Aromas sem gênero: perfumaria derruba barreira entre homens e mulheres
Ganham espaço nas prateleiras os produtos 'genderless', também chamados de compartilháveis.
Construções sociais tendem a sedimentar estereótipos. Há pelo menos oitenta anos, convencionou-se que perfumes femininos eram adocicados e suaves e os masculinos deveriam transmitir a sensação de sobriedade e poder. Notas de rosas seriam, portanto, destinadas às mulheres, enquanto aos homens ficariam ofertados os fundos amadeirados. A verdade é que também na sensibilidade olfativa não há compartimentos onde devam ser armazenados este ou aquele aroma como marca de gênero. Por isso, os perfumes, tal qual a comida, o esporte ou a profissão, são opções individuais cada vez menos pautadas por preceitos que desrespeitam a diversidade entre os indivíduos. A barreira entre o que era classificado como essências de mulher ou de homem se tornou tão fluida quanto as fragrâncias que se dissipam no ar. Dessa forma, ganham espaço nas prateleiras os produtos genderless, ou sem gênero, ou, ainda, chamados de compartilháveis.
Tanto as marcas mais tradicionais quanto a perfumaria de nicho — conduzida por perfumistas independentes — começam a investir com força nesses artigos. Só nos primeiros meses deste ano, duas grandes grifes, Armani e Guerlain, lançaram os seus. A Calvin Klein pôs nas prateleiras o Everyone EDT. Do italiano Armani veio o Indigo Tanzanite, de essência âmbar amadeirada com notas que vão de amêndoa a bergamota e patchouli. A francesa Guerlain apresentou o Nerolia Vetiver de Guerlain, um amadeirado floral almiscarado. A preferência pelas madeiras e pelos almiscarados tem um motivo: são os que mais servem à nova ordem, sem nichos.
As essências compartilháveis são em boa medida as responsáveis pelo reaquecimento do mercado, esmaecido pelos dois anos de isolamento da pandemia. Os números aferidos pela Associação Brasileira da Indústria de Higiene Pessoal, Perfumaria e Cosméticos nos primeiros três meses de 2022 são animadores, com crescimento de vendas 9% superior ao registrado no mesmo período em 2021. É interessante saber, no entanto, que a entrada dos produtos no mercado bebe de sua própria longínqua história, como se fosse uma correção. A fragrância das rosas, por exemplo, era profundamente admirada por homens na Índia e depois passou a ser o cheiro que perfumava os banhos romanos, prazer que guerreiros e imperadores desfrutavam docemente. Passou a ser relacionada ao universo feminino em meados do século XX, quando a separação das famílias aromáticas por gênero ocorreu como jogada de publicidade e de marketing, em busca de vendas.

Trechos dos registros ::
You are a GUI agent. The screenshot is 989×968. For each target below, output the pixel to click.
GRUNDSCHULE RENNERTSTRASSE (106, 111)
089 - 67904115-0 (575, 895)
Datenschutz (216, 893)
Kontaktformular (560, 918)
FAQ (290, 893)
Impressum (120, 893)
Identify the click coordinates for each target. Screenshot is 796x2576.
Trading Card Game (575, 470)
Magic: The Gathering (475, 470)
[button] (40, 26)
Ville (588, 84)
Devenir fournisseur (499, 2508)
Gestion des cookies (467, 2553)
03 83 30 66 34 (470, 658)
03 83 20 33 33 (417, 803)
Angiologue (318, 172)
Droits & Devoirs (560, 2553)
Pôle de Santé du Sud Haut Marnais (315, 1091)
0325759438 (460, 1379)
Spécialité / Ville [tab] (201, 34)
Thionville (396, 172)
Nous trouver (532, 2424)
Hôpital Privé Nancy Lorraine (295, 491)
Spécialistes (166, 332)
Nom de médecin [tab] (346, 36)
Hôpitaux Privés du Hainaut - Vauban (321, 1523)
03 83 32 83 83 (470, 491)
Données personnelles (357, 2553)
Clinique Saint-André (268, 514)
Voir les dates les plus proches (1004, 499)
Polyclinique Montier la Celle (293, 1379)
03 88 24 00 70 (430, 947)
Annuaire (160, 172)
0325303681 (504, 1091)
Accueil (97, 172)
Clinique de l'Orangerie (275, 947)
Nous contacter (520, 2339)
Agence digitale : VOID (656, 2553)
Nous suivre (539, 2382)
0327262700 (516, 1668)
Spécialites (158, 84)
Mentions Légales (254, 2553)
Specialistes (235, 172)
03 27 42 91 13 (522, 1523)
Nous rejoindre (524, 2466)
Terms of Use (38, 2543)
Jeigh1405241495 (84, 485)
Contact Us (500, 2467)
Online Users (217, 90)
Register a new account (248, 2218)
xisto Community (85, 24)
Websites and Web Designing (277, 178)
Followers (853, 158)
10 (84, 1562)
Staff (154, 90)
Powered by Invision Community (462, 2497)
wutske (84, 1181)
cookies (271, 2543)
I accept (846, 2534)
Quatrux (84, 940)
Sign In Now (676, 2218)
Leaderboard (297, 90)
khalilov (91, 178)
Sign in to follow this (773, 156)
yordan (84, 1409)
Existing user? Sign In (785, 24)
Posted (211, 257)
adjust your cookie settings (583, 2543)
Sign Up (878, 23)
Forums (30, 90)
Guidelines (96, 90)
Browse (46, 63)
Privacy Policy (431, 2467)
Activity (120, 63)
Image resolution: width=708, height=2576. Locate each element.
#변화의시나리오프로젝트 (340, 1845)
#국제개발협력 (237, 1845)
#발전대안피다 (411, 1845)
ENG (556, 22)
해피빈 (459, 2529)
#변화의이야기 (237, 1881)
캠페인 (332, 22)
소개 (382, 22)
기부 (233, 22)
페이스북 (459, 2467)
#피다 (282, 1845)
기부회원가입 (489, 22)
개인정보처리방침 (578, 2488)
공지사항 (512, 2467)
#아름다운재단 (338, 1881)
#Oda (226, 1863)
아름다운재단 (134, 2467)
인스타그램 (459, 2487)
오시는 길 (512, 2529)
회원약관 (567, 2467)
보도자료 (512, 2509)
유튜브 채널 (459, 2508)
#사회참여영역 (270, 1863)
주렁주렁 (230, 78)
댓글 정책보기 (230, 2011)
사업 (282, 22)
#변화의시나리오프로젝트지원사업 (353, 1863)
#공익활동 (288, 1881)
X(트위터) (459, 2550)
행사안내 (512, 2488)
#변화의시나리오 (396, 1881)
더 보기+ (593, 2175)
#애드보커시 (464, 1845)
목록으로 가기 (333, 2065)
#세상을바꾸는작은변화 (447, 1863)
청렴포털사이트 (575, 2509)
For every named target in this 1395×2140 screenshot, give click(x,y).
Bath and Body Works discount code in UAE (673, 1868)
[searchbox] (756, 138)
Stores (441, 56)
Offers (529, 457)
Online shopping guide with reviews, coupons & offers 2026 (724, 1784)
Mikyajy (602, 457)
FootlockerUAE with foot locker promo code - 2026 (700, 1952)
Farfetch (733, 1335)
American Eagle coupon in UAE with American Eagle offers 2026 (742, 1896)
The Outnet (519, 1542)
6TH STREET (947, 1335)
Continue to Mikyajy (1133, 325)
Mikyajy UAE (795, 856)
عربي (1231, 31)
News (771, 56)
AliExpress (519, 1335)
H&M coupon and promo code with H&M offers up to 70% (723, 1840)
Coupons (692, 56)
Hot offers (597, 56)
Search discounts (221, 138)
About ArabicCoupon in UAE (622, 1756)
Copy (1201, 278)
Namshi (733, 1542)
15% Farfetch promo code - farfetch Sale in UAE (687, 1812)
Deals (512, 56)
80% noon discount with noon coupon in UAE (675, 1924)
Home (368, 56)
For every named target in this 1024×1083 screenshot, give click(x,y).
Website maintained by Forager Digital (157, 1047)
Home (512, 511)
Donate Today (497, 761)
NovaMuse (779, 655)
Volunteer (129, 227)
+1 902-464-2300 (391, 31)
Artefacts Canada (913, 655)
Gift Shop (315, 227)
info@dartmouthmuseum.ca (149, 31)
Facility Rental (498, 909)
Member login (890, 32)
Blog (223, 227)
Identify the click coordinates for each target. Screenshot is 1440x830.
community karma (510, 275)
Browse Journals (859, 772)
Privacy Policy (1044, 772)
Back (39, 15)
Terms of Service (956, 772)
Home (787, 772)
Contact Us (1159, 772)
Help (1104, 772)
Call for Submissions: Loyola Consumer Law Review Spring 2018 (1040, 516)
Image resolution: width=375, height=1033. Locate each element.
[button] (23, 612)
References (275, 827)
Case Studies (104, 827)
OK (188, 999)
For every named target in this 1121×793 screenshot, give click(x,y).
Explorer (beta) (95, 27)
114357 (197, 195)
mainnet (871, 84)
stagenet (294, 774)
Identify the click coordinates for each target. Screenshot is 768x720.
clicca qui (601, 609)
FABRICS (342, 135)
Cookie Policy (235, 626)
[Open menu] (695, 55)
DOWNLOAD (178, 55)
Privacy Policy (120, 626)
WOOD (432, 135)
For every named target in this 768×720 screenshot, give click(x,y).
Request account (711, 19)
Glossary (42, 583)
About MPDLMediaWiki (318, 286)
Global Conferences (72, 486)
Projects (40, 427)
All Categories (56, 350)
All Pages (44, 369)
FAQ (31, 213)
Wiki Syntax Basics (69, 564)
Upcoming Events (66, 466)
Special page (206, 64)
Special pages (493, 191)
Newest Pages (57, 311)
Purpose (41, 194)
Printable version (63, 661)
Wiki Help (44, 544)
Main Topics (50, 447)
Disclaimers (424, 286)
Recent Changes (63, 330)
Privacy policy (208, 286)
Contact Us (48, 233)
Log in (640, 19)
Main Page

Tarefas do exercício ::
• a. De acordo com o texto sobre perfumes sem gênero, qual fragrância a Armani lançou?
• b. Escreva a continuação do texto sobre perfumes sem gênero a partir do ponto em que ele termina.

Lista de respostas ::
• a. O Indigo Tanzanite, de essência âmbar amadeirada.

• b.
O retorno à liberdade dos aromas, alheia a escaninhos restritos, deve ser festejado não só como um movimento adequado ao seu tempo, mas também por devolver ao ser humano a capacidade de explorar seu incrível sistema olfativo, o mais complexo de todos os que processam os sentidos. O escritor americano Bill Bryson, divulgador científico, lembra em Corpo — Um Guia para Usuários que o olfato é o único dos cinco sentidos básicos não mediado pelo hipotálamo. Quando cheiramos algo, a informação, por motivos que desconhecemos, vai direto ao córtex olfativo, aninhado junto ao hipocampo, onde as memórias são formadas, e alguns neurocientistas acham que isso talvez explique por que certos odores são tão poderosamente evocativos de lembranças. “As misturas de odores originam aromas muito particulares porque partem da sobreposição de fragrâncias ao cheiro natural da pessoa”, diz Leonora Nogueira, curadora de perfumes da Eaux parfums. É química fascinante, ainda mais agora, sem distinção de gênero.